# RODI...phosphate filled tap water



## Noochy12 (May 27, 2011)

I've had my reef for a couple years now and am usually pretty anal about water changes, either once a week but never go past 2 so i never checked for phosphates figuring they were low. All of a sudden EVERYTHING in my tank took a turn for the worst so I got it checked out and everything was good but phosphates were through the roof which tells me my tap water is bad! I'm getting a RODI unit...my question is 3-6 stage????...which one is sufficient. I don't want to get a 6 stage if i don't need it. I have a 180 gallon tank. 

I added a carbon reactor last night with half GFO to slowly lower the phosphate level.


----------



## coralbandit (Jul 29, 2012)

Check out Bulk Reef Supply(BRS).I got the 6 stage chloramine deluxe and actually added another canister(to prefilter{overkill I know}).I love the filter it works incredibly.The 6 stage I got came with HM meter for all stages and a TDS meter that measures before and after DI(dual stage, which I think is appropriate as when one exhaust the other is still in full force.)I move the second DI to the first station and place new in station 2(as per instructions).The kit was well priced and came with float valve(to automatically shut off holding tank&refill when I use water) and 3 types of plumbing connections to hook up however you want.Also the refills for filter are very reasonably priced.I was a skeptic before this unit(always used distilled)but have nothing but compliments on the whole system.Get DI which ever way you go as standard RO still leaves some TDS in water and the DI COMPLETELY removes them.


----------



## Reefing Madness (Aug 12, 2011)

Ya don't need a 6 stage ro/di unit. Plain old 3-4 stage will get it done. With todays carbon technology, there is no reason to get one with 2 carbon cylinders. I don't even use the DI anymore in mine, but i've got Macro Algae to clear up that lil bit left over, your GFO or ChemiPure Elite would more than take care of that issue. And the TDS is a good idea also, as stated above.
What was the reading on the Phosphates? If you put GFO in there, that should clean it up for you, you'll just have to run it all the time.


----------



## Noochy12 (May 27, 2011)

Phosphates were 150. I'd rather not run the GFO all the time but only as needed. If I get the clean water from the rodi, i think I'll have better control of the parameters.

Do you have any suggestions on units?


----------



## Reefing Madness (Aug 12, 2011)

Spectra Pure is the best.
SpectraPure Water Purification Products


----------
========
§ **BRIEF 1**
Please reproduce the stretch of the thread from "I've had my" through "180 gallon tank." word for word.
§ **BRIEF 2**
Rewrite the stretch of rows from the line containing "Where should I" through the end of the rows as a numbered list, skipping blank lines and leaving out the pictures.

§ **GIVEN DATA**
========
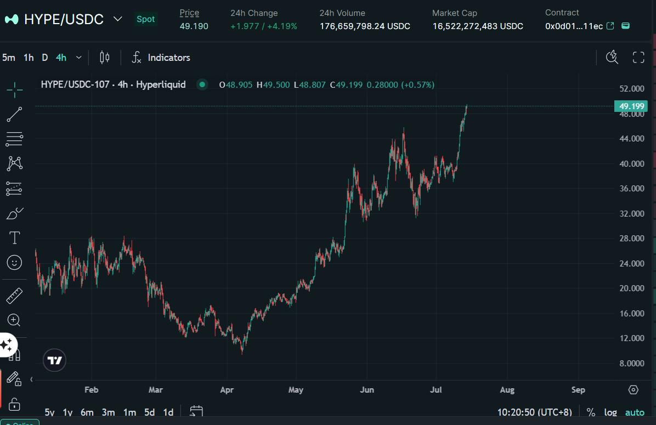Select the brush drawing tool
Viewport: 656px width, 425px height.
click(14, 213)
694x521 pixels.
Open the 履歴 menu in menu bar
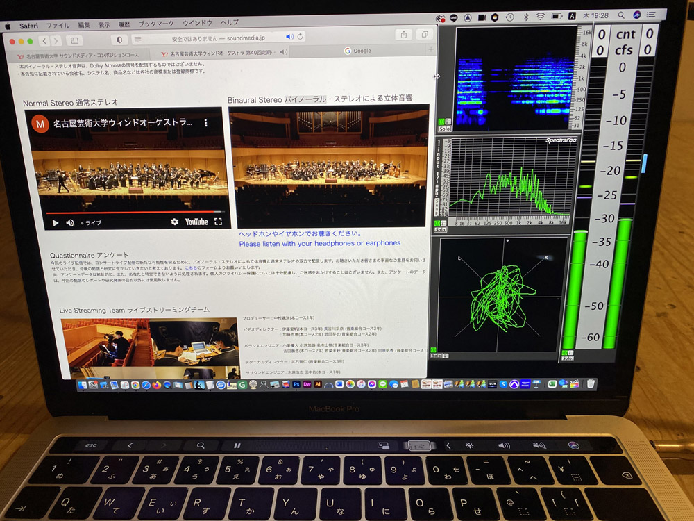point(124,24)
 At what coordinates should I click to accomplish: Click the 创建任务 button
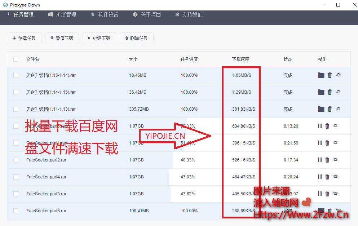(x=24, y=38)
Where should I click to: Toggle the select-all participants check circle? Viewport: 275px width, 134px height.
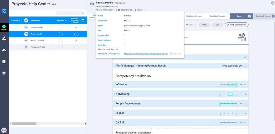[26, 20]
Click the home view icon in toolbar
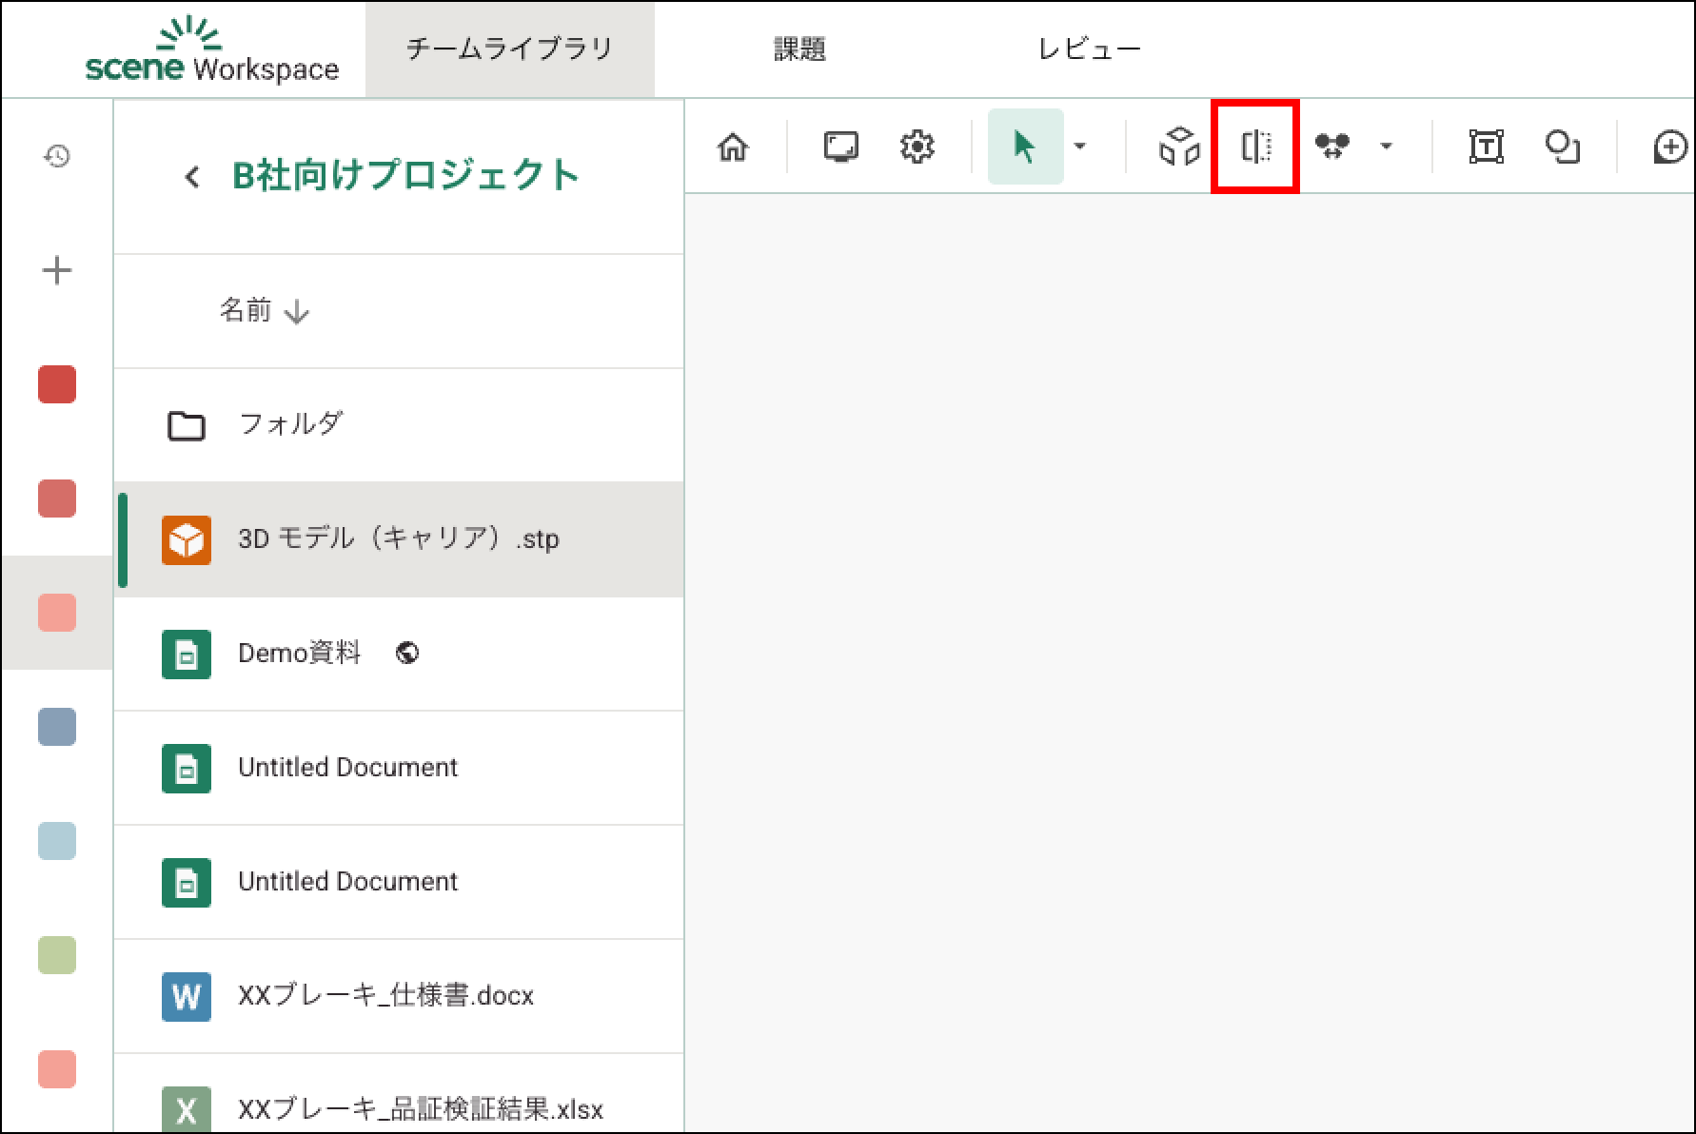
========
§ **FULL RESPONSE 1**
I've had my reef for a couple years now and am usually pretty anal about water changes, either once a week but never go past 2 so i never checked for phosphates figuring they were low. All of a sudden EVERYTHING in my tank took a turn for the worst so I got it checked out and everything was good but phosphates were through the roof which tells me my tap water is bad! I'm getting a RODI unit...my question is 3-6 stage????...which one is sufficient. I don't want to get a 6 stage if i don't need it. I have a 180 gallon tank.

§ **FULL RESPONSE 2**
1. Where should I click to: Toggle the select-all participants check circle? Viewport: 275px width, 134px height.
2. [26, 20]
3. Click the home view icon in toolbar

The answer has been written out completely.